Tuesday, November 12, 1985

Bruce Springsteen “My Hometown” released

My Hometown

Bruce Springsteen

Writer(s): Bruce Springsteen (see lyrics here)


Released: November 21, 1985


First Charted: December 6, 1985


Peak: 6 US, 7 CB, 6 GR, 7 RR, 11 AC, 6 AR, 9 UK, 16 CN, 47 AU, 1 DF (Click for codes to charts.)
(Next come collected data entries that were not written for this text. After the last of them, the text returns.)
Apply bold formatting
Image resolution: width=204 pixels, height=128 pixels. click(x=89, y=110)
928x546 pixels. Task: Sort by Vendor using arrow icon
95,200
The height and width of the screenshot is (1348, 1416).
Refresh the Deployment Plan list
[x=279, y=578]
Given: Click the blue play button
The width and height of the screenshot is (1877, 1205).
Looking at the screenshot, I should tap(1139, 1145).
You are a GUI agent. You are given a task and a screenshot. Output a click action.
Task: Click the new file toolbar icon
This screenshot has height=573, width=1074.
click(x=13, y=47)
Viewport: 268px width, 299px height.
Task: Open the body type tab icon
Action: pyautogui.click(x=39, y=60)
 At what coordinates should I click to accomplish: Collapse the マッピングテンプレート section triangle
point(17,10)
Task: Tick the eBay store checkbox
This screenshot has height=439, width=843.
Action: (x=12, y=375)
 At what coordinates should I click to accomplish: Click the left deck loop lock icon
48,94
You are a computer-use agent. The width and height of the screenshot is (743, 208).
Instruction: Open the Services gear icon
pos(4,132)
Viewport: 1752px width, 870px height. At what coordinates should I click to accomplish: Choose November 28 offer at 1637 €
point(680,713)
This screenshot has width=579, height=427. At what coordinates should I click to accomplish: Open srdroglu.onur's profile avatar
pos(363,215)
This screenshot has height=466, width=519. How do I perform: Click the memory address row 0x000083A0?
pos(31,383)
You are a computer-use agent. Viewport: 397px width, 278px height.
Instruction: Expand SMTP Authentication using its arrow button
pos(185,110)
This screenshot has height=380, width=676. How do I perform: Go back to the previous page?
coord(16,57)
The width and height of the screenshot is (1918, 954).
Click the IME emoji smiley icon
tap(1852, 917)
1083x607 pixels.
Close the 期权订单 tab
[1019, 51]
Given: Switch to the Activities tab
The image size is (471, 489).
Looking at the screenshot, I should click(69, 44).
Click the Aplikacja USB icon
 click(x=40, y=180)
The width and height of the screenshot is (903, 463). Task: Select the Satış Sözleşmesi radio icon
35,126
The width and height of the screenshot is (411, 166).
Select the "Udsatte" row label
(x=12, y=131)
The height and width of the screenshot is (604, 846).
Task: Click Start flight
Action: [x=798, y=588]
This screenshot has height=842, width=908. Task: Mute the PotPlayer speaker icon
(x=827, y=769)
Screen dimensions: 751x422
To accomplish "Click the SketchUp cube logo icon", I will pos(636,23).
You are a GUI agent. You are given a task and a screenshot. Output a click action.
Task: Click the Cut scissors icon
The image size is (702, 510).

Sales (in millions): 1.0 US


Airplay/Streaming (in millions): -- radio, 68.3 video, -- streaming

Awards:

Click on award for more details.

About the Song:

Bruce Springsteen’s “My Hometown” was the seventh single released from his 1984 Born in the U.S.A. album. More importantly, it was the seventh top-10 hit from the album, matching the record established by Michael Jackson’s Thriller. The song was also the seventh from the album to reach the top 10 on the album rock chart. It is also the only Springsteen song to date to top the adult contemporary chart.

Billboard called it a “contemplative, insightful single.” WK The lyrics focus on the protaganist’s memories of the pride his father instilled in him regarding the family’s hometown. By song’s end, the narrator is planning to move, but takes his son driving to experience the same community pride his father had demonstrated.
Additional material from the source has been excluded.